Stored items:

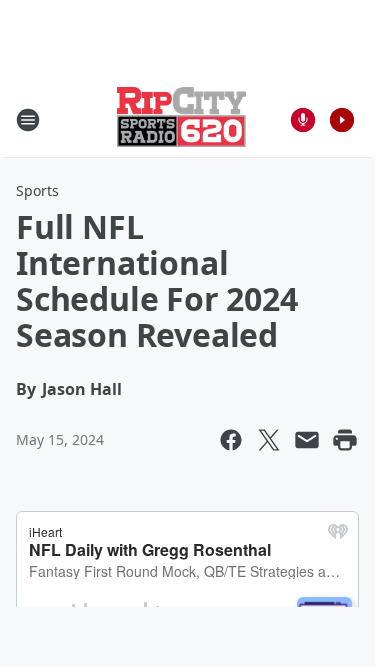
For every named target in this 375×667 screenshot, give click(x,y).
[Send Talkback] (303, 120)
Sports (37, 190)
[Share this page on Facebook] (231, 440)
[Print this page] (345, 440)
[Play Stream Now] (342, 120)
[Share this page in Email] (307, 440)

| Required work |
Since the copy should hold text only, set down each record exactly and leave the pictures out.

| Response |
For every named target in this 375×667 screenshot, give click(x,y).
[Send Talkback] (303, 120)
Sports (37, 190)
[Share this page on Facebook] (231, 440)
[Print this page] (345, 440)
[Play Stream Now] (342, 120)
[Share this page in Email] (307, 440)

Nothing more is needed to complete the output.